[Start of section]
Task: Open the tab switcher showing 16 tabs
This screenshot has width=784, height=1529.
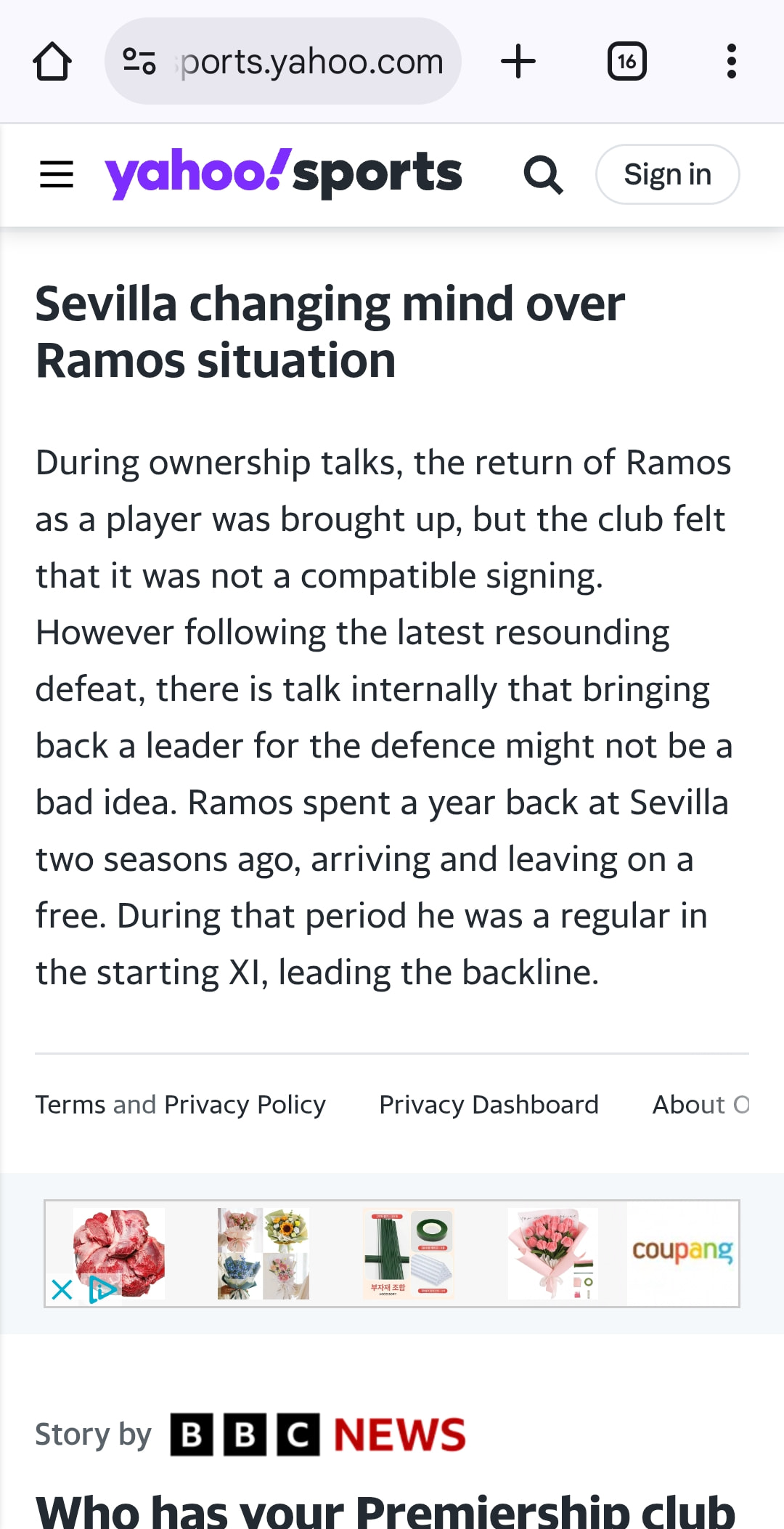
[End of section]
[Start of section]
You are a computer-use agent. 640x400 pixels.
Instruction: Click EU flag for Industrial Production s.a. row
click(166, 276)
[End of section]
**Work required:** Begin at the line that has "Task: Open the tab switcher showing 16 tabs" in the entries above; stop after the line that has "This screenshot has width=784, height=1529.". Transcribe exactly those lines and no others.

**Result below:**
Task: Open the tab switcher showing 16 tabs
This screenshot has width=784, height=1529.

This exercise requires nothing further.